When it seemed, in early episodes, like “S-Town” was going to be a true crime story or an expose of corruption in a small, Southern town or a treasure hunt or tales of the tragedies of people who find no outlet for their true selves or a deep exploration of the dying trade of clock-making, I admired the craft. But it gradually became clear that the central conceit of the series was to show off its technique at the expense of its content-rich subject.
Which is a shame, because the man and his town deserve better, even if the title of the podcast, with its dash representing a familiar 4-letter word, hints at John B. McLemore’s disdain for his hometown. Reed shows an admirable level of transparency and vulnerability as he comes to know John and his familiars. But he explores the real-life Southern Gothic environment with a hipster’s remove and sensibility, complete with an occasional grating upspeak. (There. I’ve shown my bias?)
This piece didn’t begin as a review of “S-Town.” It began as an appreciation for some of the detail that Reed mines and how it reflects some of the dislocation I see in the small town where I live and in many others. The most evocative detail comes in an aside, when Reed is talking with McLemore’s cousin, who shares the deprivations that McLemore’s mother has endured while her son was her caretaker. Among them – the windows to her bedroom were boarded up.
In that visual, I find a resonance with all the dark, sweltering Southern homes and trailers I have been in through the years. Why do we block out the light? In a land of brightness and green, we are in darkness. “In the midst of life, we are in death; from whom can we seek help?” as the old funeral liturgy says.

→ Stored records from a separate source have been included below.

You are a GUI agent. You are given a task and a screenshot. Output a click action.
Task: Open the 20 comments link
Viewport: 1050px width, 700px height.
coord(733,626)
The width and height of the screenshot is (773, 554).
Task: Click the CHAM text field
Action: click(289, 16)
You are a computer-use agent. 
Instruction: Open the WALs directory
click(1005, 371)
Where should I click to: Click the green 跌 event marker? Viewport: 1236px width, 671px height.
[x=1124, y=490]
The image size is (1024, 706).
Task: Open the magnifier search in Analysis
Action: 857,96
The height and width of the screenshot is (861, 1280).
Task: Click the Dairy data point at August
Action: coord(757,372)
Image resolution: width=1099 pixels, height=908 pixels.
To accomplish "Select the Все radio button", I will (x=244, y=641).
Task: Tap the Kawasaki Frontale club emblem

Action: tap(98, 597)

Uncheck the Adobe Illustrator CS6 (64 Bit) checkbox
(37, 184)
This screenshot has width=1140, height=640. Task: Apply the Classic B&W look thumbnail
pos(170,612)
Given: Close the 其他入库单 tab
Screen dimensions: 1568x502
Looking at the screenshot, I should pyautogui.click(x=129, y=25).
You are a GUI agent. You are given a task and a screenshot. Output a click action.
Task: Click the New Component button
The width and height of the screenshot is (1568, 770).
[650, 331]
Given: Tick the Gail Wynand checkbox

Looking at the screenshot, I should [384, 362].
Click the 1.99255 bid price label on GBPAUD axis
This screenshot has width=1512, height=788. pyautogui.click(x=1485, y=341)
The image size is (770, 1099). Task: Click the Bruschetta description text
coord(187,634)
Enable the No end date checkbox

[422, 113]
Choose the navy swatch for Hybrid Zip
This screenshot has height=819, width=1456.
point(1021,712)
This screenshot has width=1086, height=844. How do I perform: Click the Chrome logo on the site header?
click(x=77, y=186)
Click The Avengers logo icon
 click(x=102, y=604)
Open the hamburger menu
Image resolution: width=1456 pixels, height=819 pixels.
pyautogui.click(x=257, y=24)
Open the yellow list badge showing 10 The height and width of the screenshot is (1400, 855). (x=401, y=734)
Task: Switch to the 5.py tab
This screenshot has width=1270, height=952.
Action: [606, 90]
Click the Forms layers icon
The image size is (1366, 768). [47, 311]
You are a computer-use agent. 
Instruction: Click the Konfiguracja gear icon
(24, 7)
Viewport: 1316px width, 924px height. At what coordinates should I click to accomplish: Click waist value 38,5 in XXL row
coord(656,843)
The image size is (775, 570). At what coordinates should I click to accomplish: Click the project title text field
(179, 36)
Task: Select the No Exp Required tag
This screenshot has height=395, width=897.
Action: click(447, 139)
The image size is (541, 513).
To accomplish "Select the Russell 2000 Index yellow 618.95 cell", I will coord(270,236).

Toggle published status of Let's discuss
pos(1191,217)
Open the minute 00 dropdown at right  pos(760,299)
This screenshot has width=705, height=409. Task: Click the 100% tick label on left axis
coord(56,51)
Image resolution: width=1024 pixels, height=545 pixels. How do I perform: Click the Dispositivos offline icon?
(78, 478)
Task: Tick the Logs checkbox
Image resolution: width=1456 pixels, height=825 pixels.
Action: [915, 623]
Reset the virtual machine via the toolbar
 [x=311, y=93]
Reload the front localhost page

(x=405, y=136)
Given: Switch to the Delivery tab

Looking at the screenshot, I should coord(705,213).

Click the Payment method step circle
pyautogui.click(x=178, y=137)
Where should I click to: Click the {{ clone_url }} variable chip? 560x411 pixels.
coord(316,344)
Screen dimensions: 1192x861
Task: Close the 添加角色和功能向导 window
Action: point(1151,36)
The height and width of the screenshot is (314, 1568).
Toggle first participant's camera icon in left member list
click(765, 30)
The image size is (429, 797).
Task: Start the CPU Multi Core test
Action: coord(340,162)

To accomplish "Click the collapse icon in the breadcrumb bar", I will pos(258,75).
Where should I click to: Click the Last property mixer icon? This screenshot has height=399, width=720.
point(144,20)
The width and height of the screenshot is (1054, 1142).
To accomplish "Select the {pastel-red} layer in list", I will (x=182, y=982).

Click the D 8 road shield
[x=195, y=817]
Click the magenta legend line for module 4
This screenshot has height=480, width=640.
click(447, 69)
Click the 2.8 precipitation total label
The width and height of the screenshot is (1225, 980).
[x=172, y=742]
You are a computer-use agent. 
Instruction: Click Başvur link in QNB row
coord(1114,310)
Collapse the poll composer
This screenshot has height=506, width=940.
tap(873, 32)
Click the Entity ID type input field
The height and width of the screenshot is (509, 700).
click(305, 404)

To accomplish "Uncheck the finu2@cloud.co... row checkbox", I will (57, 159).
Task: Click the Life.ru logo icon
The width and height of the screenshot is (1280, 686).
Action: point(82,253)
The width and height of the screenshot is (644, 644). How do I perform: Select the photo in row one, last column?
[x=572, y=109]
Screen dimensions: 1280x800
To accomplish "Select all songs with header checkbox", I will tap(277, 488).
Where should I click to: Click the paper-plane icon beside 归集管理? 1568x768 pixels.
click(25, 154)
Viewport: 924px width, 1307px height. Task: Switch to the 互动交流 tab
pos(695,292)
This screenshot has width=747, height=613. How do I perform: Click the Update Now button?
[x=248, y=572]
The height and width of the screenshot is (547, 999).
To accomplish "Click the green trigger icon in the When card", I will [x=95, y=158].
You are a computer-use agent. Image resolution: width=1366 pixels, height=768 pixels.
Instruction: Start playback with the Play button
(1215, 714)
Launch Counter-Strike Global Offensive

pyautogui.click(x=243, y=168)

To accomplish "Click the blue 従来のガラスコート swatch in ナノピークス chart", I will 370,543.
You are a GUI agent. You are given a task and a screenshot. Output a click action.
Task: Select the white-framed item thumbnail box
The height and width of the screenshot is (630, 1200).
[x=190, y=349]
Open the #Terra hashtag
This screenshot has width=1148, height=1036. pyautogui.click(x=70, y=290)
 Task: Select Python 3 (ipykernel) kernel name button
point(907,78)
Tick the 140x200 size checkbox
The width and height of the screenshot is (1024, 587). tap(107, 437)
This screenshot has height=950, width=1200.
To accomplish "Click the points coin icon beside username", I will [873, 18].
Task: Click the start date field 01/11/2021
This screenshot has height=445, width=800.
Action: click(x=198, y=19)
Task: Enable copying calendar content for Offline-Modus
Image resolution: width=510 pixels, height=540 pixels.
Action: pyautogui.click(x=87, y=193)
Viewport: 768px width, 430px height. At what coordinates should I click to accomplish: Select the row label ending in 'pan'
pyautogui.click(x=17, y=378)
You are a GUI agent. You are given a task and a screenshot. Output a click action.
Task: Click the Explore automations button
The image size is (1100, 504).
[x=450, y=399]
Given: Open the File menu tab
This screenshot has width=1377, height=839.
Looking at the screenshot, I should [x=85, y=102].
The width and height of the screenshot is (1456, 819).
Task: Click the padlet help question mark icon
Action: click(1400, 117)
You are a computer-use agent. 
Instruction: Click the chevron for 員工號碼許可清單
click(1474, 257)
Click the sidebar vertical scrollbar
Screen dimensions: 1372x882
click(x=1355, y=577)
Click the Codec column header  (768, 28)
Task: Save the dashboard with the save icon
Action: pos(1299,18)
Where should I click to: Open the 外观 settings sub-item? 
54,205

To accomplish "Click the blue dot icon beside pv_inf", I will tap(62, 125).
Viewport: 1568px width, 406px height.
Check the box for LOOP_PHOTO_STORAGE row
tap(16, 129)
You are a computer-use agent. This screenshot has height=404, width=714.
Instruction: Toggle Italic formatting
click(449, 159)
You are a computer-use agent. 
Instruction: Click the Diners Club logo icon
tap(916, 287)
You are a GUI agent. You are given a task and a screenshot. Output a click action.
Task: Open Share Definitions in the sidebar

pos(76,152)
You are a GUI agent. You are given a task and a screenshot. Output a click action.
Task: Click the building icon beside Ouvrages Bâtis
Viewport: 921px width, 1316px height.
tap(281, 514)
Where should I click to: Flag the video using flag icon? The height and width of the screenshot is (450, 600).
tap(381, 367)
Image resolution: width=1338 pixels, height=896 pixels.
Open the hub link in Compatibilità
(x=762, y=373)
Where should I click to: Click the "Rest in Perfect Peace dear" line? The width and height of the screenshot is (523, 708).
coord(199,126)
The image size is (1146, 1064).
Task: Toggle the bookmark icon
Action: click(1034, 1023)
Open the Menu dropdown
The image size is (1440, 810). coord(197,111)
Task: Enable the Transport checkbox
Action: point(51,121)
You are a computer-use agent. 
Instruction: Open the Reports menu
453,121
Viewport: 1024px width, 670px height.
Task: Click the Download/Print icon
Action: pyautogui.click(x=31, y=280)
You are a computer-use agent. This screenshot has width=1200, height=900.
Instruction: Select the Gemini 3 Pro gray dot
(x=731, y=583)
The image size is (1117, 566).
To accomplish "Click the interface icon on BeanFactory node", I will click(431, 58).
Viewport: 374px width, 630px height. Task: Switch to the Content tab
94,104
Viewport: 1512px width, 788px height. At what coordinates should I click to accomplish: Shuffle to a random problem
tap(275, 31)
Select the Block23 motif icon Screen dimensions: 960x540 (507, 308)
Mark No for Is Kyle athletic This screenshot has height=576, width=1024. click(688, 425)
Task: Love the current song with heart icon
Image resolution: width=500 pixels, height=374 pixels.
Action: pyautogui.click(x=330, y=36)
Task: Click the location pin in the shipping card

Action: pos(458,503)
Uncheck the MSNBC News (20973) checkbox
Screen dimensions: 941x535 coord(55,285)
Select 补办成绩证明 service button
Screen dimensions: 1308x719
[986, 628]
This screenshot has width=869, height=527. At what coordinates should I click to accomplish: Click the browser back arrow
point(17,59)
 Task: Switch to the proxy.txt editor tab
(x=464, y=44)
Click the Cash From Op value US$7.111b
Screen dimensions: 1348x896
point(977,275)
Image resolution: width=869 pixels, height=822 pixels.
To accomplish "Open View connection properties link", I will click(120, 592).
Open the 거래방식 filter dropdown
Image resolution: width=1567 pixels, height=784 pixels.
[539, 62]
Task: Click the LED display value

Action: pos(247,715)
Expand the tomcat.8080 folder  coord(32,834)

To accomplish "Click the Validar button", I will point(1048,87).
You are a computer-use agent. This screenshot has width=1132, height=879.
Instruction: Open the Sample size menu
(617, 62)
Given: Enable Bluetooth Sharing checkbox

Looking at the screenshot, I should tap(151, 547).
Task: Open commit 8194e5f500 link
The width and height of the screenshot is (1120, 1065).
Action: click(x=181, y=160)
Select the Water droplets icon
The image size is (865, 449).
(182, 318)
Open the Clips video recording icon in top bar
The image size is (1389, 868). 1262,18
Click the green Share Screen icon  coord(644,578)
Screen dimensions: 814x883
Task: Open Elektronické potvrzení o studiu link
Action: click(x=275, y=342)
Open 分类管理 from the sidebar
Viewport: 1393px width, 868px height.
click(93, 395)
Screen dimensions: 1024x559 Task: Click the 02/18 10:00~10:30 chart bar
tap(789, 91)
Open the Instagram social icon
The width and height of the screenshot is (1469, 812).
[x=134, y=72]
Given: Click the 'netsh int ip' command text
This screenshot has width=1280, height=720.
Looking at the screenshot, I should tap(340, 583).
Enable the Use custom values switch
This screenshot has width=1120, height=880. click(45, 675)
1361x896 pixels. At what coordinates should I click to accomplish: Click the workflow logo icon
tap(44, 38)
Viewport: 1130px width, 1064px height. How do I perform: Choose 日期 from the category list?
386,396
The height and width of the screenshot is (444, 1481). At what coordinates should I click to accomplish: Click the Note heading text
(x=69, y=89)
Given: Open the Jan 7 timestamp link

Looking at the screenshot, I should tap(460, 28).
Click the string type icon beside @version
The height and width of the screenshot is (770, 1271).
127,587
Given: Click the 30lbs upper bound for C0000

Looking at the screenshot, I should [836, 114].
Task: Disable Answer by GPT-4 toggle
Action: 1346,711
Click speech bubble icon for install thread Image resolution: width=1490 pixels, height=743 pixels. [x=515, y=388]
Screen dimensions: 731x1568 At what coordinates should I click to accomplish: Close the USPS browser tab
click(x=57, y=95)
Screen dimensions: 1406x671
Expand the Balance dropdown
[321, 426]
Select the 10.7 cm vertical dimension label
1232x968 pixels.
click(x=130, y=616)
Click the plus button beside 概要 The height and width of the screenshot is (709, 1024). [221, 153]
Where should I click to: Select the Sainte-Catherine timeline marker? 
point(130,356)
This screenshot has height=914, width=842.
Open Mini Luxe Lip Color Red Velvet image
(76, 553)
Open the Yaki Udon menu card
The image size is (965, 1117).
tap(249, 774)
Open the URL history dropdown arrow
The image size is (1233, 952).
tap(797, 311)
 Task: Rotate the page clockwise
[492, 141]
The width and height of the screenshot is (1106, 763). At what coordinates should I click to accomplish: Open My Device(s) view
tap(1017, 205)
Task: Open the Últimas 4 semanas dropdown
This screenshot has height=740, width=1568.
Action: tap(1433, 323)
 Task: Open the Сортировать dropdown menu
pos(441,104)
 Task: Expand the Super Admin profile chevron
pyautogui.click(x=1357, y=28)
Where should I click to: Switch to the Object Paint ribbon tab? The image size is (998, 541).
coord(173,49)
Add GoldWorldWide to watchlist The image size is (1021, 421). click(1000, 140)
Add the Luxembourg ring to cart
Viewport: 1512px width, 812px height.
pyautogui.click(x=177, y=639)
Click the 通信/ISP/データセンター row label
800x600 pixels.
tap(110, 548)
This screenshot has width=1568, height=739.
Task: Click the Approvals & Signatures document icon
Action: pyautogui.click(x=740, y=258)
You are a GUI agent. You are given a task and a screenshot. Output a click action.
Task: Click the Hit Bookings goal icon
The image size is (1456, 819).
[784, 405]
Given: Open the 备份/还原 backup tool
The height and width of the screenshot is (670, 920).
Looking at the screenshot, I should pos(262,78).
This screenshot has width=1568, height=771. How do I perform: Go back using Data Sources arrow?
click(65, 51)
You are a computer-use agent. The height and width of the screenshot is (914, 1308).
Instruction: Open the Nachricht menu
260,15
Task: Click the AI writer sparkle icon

We have honed the shape of stories and have tapped into the click-bait ways that they work in us.
I had hoped that this series might delve more deeply into the distortions that afflict so much of American life these days — the ways that our disconnection from the land and from each other produce such ugliness in places of such incredible beauty. To help us appreciate the deep currents shaping our misperception of the world around us. To indicate a longing for something beyond us.
But what “S-Town” does well is what we do well these days. We have honed the shape of stories and have tapped into the click-bait ways that they work in us. But we are not shaped by them. Our stories are too thin.